Beginning with the first line and ending with the one containing "info@capsule.lt (97, 2087)", copy the lines of the listing below exactly; omit everything else.

■ Exercise data:
+ + + + + + +
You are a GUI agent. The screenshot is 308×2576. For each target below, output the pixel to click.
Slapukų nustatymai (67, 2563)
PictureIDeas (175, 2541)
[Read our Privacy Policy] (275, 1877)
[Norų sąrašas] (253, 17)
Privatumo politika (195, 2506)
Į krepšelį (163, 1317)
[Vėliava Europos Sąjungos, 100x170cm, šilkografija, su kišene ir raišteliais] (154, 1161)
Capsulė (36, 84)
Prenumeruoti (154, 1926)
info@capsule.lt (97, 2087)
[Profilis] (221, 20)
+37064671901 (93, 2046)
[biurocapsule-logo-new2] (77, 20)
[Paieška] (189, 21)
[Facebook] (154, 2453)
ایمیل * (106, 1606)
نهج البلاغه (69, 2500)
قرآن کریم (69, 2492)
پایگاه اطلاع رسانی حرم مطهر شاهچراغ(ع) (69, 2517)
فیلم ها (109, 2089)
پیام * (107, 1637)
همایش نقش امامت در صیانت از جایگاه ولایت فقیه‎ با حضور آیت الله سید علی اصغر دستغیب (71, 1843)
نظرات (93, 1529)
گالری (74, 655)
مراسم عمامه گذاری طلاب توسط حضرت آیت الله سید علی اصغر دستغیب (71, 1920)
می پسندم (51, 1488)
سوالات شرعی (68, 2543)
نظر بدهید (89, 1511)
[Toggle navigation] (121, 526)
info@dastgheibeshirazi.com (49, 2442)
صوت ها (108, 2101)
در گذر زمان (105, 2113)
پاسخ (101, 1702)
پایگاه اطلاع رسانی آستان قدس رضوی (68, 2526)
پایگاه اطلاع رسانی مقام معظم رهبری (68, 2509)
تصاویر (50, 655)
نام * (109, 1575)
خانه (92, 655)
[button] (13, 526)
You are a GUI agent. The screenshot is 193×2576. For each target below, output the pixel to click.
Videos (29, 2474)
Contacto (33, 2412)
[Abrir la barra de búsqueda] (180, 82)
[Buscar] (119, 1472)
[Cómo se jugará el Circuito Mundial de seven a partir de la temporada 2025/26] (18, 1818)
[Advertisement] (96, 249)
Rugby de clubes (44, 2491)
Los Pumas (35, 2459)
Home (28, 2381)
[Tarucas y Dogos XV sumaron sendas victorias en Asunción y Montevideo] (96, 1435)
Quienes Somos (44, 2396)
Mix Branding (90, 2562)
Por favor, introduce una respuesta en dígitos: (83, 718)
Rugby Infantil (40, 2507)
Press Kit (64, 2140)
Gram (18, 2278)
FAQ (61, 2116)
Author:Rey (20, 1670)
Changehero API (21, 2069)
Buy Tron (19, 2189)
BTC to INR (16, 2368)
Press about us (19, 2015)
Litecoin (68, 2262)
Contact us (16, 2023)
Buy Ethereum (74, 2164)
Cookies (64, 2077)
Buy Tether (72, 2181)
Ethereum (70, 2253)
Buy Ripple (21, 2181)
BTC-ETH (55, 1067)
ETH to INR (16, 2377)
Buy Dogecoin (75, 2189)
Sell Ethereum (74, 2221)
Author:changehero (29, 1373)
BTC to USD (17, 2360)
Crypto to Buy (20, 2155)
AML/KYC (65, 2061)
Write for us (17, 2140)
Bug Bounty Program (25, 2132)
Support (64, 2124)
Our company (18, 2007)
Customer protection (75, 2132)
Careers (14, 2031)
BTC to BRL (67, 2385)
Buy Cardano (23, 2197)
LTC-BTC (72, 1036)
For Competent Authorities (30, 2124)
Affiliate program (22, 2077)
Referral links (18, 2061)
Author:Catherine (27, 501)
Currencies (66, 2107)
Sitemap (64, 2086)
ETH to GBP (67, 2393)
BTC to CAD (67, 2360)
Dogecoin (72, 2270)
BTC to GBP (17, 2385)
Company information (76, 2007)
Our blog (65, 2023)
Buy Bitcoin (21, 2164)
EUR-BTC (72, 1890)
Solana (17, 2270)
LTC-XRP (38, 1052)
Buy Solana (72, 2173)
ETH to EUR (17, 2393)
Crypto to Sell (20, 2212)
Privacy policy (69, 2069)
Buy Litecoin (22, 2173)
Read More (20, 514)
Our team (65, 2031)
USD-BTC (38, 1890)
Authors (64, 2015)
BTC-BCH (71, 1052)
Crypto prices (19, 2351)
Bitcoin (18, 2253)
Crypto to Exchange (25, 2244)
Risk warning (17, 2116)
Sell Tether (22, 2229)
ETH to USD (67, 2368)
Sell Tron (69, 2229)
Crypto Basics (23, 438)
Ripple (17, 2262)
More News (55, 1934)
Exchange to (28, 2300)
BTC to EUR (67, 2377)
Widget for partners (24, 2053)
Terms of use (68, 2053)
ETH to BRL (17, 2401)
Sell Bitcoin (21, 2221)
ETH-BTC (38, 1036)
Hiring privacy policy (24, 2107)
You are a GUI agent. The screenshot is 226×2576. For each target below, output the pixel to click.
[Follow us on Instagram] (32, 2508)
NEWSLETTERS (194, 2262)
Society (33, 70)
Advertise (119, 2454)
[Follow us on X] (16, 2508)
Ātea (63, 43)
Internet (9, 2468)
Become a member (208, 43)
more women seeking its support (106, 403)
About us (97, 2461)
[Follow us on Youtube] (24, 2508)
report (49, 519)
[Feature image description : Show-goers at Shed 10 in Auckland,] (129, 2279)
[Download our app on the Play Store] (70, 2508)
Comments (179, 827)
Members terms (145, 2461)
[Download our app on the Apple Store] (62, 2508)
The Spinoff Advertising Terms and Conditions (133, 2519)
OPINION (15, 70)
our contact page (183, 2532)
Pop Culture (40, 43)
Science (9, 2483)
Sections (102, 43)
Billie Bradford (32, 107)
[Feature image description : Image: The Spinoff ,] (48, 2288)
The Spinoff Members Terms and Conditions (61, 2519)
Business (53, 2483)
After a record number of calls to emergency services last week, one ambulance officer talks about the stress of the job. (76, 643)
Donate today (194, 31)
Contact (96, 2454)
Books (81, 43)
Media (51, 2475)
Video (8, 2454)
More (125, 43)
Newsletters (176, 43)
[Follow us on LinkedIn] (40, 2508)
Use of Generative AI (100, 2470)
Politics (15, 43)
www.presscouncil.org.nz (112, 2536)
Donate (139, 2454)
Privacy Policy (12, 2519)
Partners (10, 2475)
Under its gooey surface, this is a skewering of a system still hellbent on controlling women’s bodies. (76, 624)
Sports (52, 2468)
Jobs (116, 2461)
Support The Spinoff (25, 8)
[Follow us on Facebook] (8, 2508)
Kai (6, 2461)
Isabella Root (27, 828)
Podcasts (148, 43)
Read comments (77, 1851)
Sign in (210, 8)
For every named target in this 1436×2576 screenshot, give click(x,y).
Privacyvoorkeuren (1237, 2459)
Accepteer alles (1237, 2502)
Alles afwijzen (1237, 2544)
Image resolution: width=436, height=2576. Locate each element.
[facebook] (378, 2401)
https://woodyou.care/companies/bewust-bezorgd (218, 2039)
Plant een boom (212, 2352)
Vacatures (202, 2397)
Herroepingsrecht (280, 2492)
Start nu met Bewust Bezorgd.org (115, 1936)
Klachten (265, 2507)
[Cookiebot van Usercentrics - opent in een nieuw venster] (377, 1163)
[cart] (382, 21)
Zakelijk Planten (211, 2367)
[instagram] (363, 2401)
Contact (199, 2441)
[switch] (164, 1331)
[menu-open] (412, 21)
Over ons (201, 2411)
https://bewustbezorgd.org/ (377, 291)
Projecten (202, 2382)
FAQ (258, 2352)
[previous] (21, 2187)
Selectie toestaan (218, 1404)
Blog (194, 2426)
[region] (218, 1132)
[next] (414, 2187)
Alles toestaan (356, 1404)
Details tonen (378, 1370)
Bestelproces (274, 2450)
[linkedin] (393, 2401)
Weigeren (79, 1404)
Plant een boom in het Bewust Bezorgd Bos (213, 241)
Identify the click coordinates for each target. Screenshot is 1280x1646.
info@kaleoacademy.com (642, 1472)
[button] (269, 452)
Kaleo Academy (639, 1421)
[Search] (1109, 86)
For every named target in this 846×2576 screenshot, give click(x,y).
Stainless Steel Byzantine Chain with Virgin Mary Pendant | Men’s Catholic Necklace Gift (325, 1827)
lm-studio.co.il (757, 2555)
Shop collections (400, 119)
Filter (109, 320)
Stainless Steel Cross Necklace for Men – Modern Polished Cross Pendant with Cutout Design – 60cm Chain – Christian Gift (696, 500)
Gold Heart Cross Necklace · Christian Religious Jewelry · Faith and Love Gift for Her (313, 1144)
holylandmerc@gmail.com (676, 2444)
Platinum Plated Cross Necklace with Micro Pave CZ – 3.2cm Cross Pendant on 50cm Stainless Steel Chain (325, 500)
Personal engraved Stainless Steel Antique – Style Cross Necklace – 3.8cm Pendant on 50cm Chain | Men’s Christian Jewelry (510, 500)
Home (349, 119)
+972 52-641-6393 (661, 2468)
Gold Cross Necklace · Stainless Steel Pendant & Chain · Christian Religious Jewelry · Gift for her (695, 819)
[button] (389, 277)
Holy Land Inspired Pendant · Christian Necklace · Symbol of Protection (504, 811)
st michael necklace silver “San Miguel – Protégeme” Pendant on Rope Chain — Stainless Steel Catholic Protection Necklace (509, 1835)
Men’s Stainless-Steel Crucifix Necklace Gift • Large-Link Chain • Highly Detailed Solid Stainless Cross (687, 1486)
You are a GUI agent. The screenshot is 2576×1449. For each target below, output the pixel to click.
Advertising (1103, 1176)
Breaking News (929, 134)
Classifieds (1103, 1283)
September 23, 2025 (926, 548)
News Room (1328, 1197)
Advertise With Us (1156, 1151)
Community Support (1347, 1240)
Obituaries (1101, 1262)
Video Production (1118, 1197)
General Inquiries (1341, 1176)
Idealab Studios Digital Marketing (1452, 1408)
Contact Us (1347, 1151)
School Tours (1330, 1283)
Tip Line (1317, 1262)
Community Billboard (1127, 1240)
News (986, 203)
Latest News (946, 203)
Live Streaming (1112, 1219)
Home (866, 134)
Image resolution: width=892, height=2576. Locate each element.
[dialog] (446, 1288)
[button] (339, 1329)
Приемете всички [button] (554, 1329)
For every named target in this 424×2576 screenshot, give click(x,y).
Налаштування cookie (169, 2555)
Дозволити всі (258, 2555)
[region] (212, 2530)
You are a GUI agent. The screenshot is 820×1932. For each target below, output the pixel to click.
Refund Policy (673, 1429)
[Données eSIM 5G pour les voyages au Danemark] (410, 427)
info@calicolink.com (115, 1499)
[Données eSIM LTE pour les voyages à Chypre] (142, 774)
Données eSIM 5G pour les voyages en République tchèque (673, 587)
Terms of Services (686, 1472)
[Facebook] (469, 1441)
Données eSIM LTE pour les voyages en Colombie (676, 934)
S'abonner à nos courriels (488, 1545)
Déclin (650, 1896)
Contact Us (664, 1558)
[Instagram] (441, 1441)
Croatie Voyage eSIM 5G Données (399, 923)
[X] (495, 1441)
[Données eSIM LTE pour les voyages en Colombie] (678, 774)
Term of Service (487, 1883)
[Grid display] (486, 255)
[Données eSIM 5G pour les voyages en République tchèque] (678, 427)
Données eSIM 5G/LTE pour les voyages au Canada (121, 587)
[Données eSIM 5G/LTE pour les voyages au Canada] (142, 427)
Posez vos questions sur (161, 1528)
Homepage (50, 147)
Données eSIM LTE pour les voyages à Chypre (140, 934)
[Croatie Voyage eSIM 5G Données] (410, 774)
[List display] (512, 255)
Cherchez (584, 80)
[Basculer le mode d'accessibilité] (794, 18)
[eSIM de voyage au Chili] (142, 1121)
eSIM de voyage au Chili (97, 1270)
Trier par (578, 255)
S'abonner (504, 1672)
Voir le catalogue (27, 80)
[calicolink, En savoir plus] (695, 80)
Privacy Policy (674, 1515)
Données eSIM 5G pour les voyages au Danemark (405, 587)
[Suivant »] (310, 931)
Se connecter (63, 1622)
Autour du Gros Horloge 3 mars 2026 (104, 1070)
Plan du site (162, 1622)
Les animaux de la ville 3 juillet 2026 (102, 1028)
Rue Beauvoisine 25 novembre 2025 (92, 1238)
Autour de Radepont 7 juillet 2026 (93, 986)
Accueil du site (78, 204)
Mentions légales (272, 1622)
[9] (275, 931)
+ + + + + + +
■ Answer to this task:
You are a GUI agent. The screenshot is 308×2576. For each target below, output the pixel to click.
Slapukų nustatymai (67, 2563)
PictureIDeas (175, 2541)
[Read our Privacy Policy] (275, 1877)
[Norų sąrašas] (253, 17)
Privatumo politika (195, 2506)
Į krepšelį (163, 1317)
[Vėliava Europos Sąjungos, 100x170cm, šilkografija, su kišene ir raišteliais] (154, 1161)
Capsulė (36, 84)
Prenumeruoti (154, 1926)
info@capsule.lt (97, 2087)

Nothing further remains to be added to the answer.